(What is needed)
Your task is to return, word for word, only the lines from the line with "Image resolution: width=1092" through the close of the data. Exclude all pictures.

======== Data for this task ========

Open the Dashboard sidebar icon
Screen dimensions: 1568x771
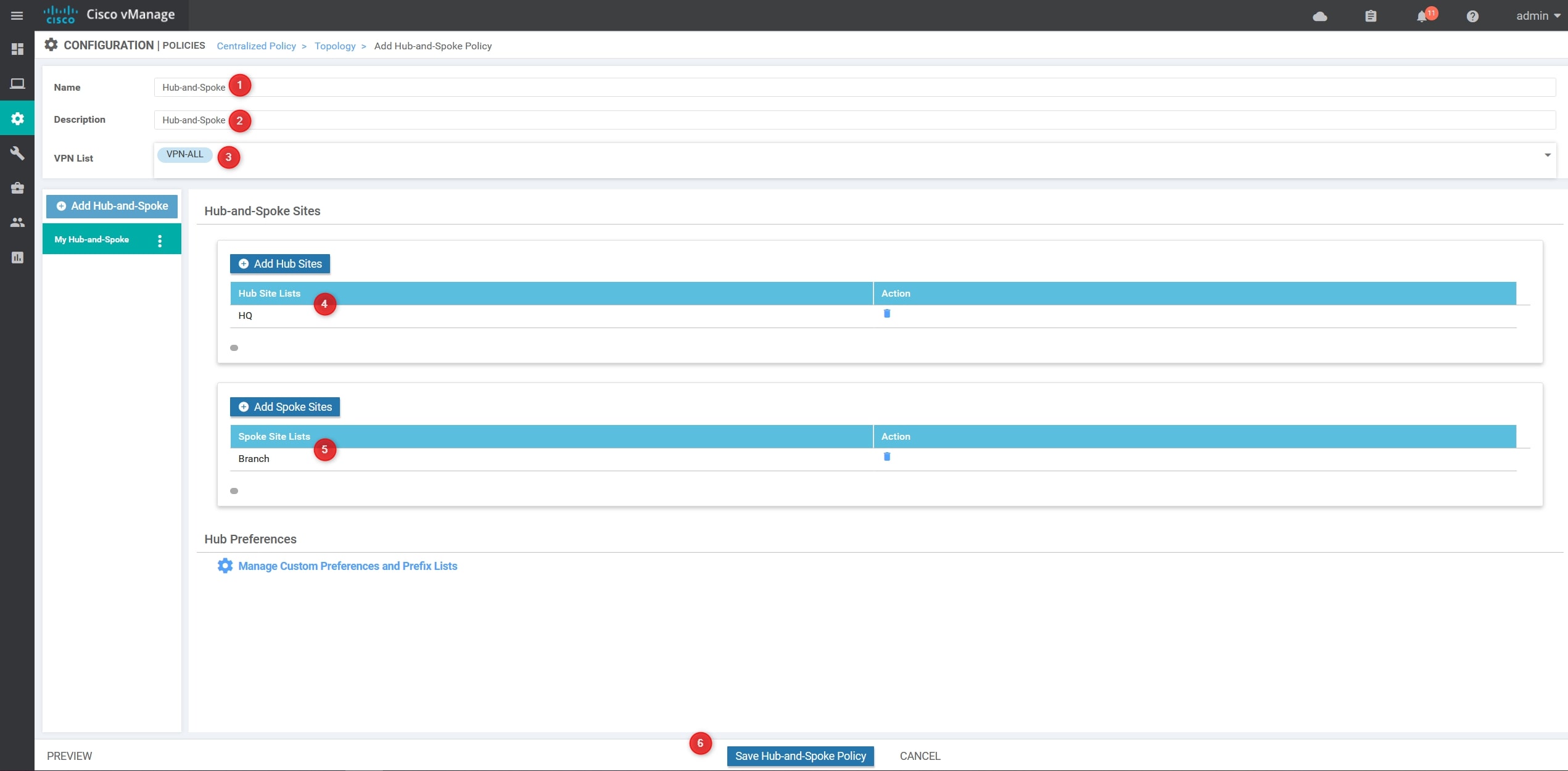(17, 49)
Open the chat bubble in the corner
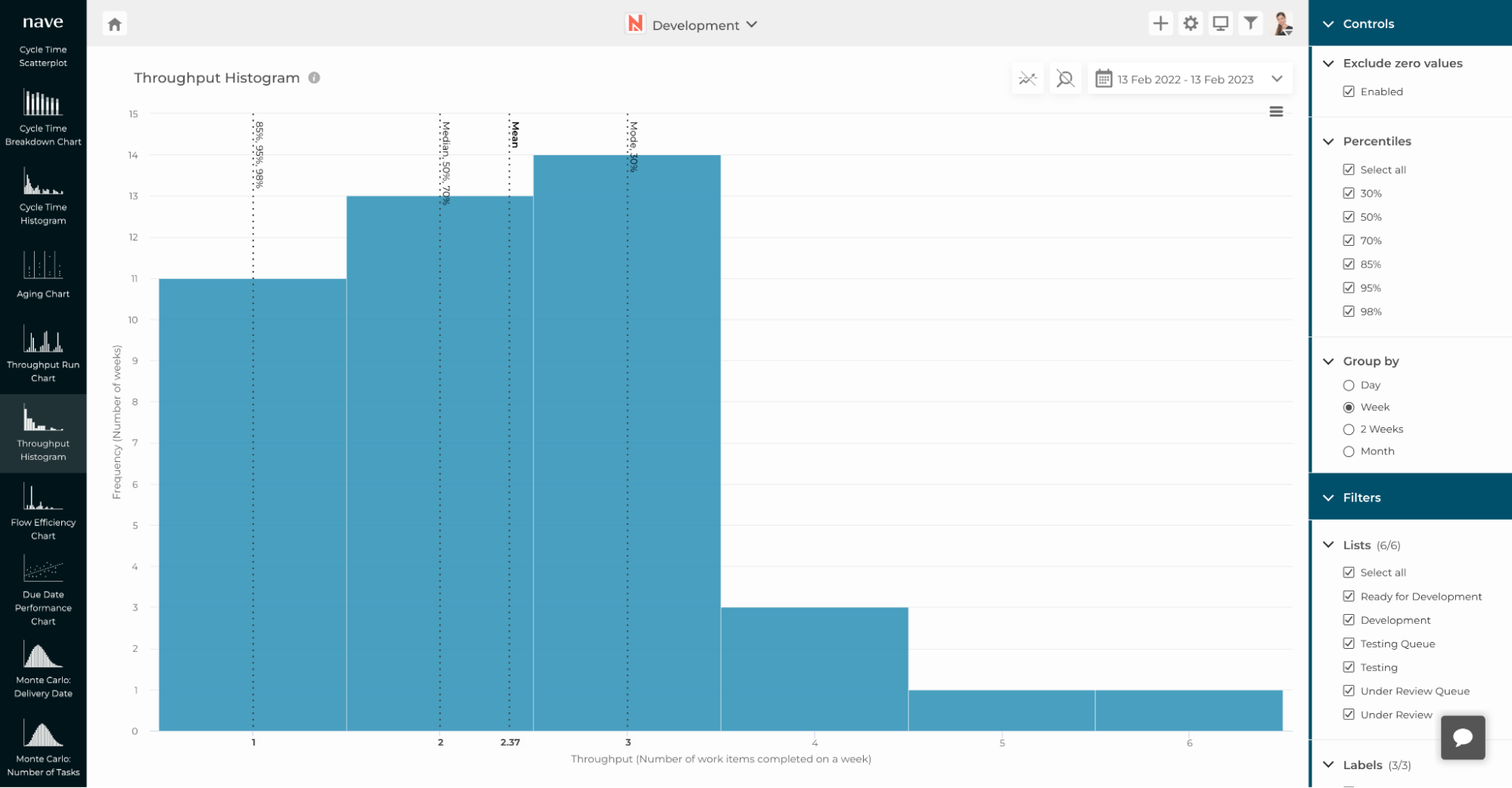 point(1463,737)
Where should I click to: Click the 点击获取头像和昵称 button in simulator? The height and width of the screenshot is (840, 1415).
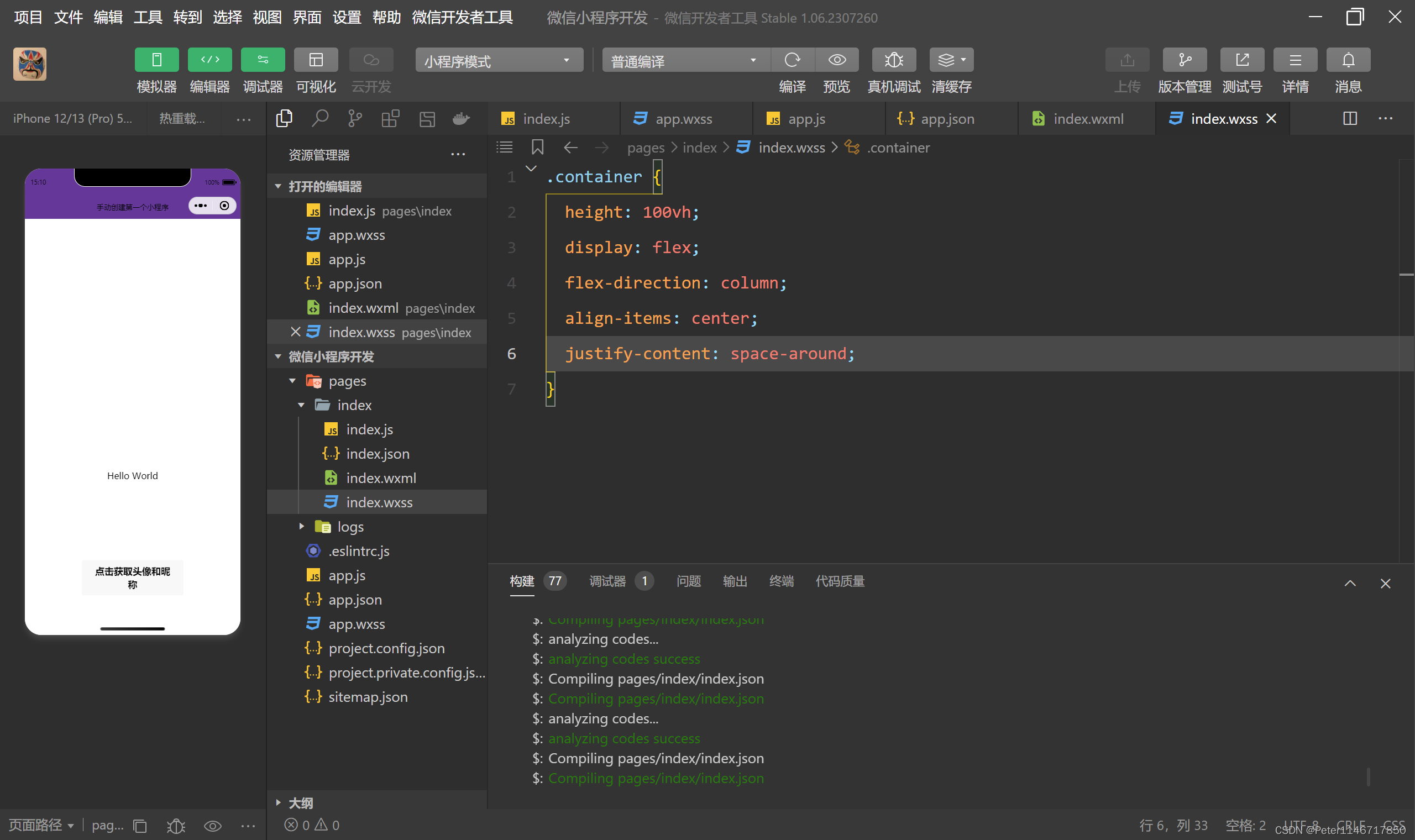click(x=133, y=578)
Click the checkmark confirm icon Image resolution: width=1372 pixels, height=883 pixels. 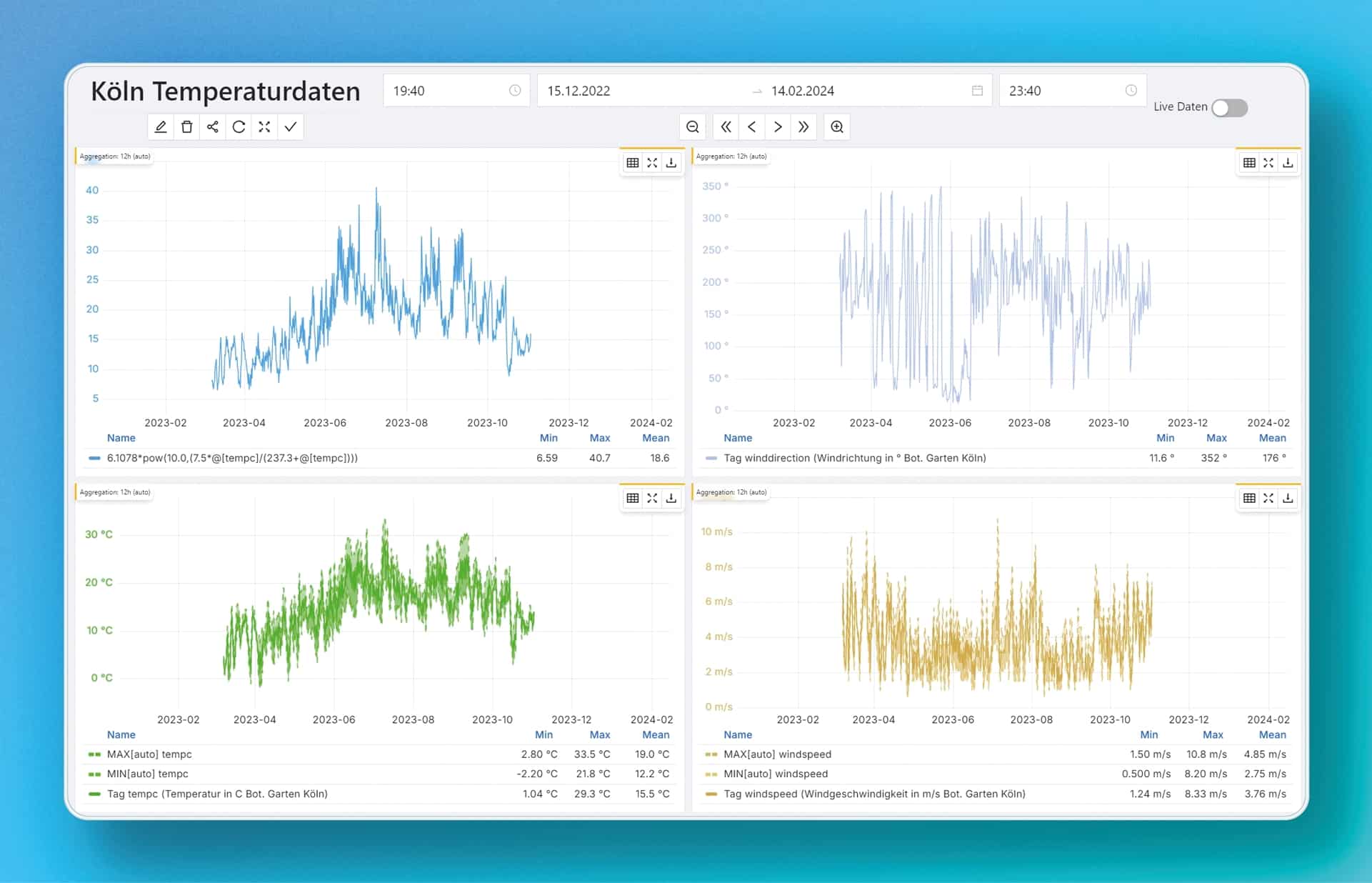[x=291, y=127]
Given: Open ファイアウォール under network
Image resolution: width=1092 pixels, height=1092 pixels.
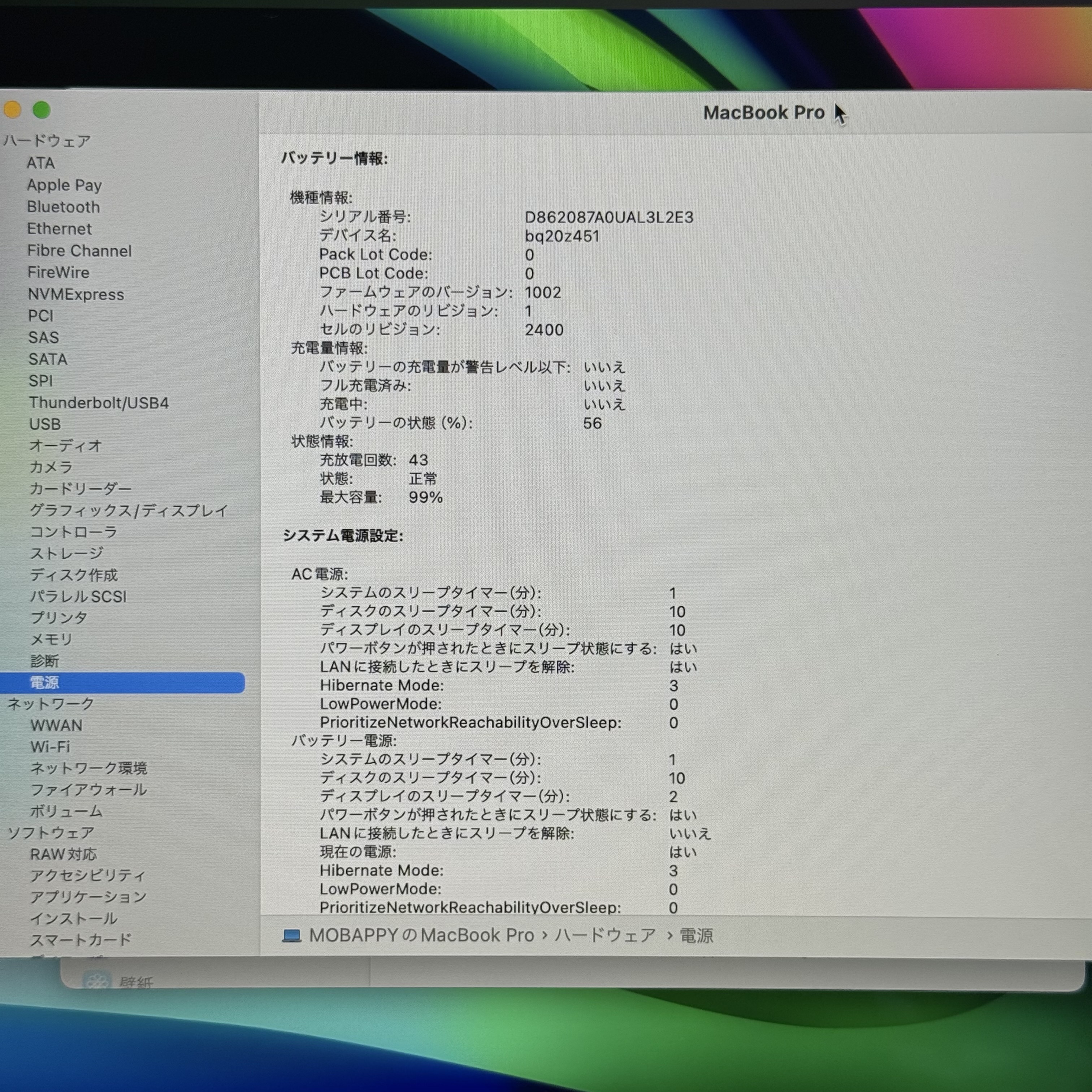Looking at the screenshot, I should pos(89,790).
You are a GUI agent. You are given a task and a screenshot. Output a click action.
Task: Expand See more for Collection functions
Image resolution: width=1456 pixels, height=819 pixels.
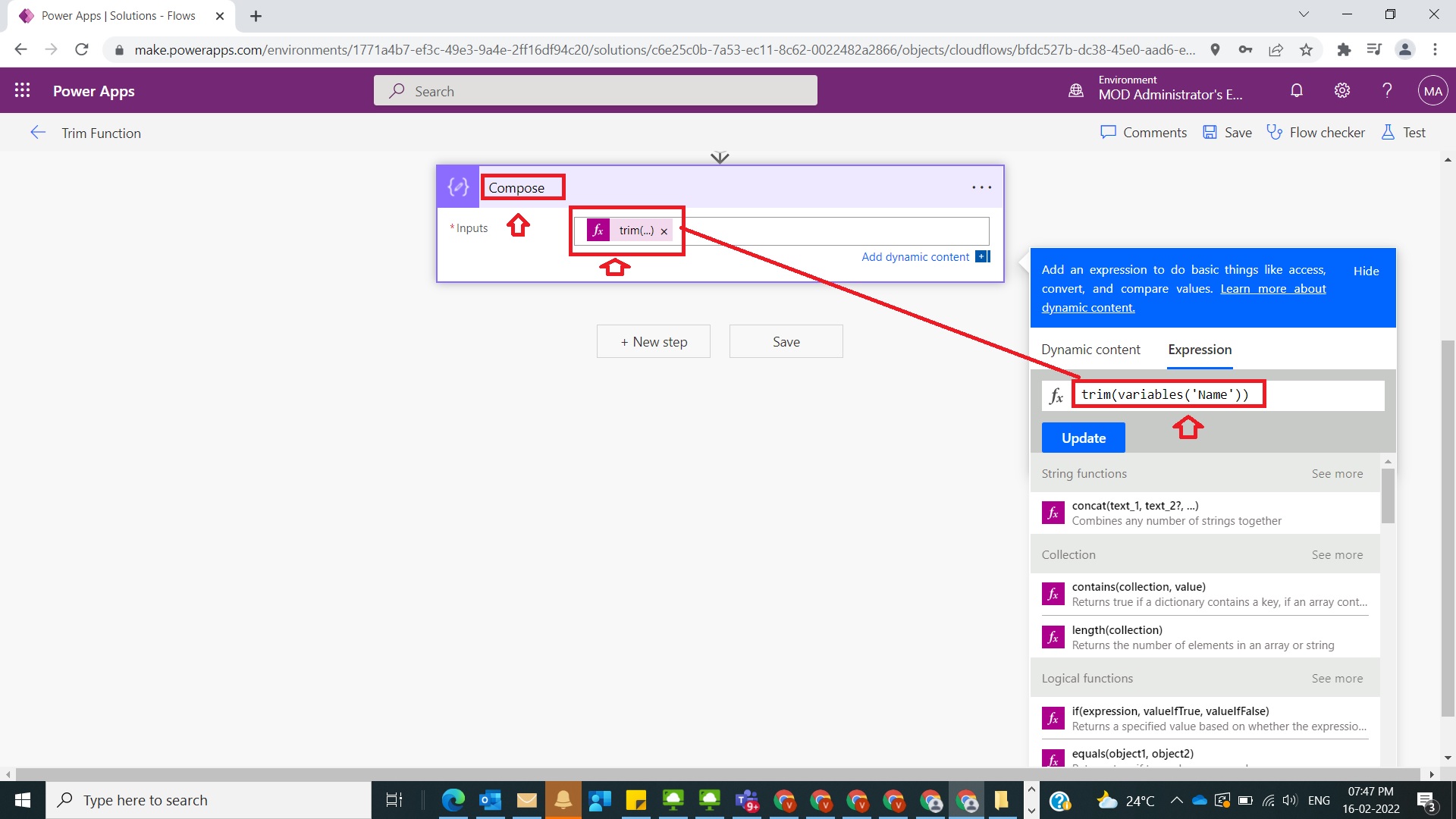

========

(Answer)
Image resolution: width=1092 pixels, height=1092 pixels.
Looking at the screenshot, I should pos(89,790).
You are a GUI agent. You are given a task and a screenshot. Output a click action.
Task: Expand See more for Collection functions
Image resolution: width=1456 pixels, height=819 pixels.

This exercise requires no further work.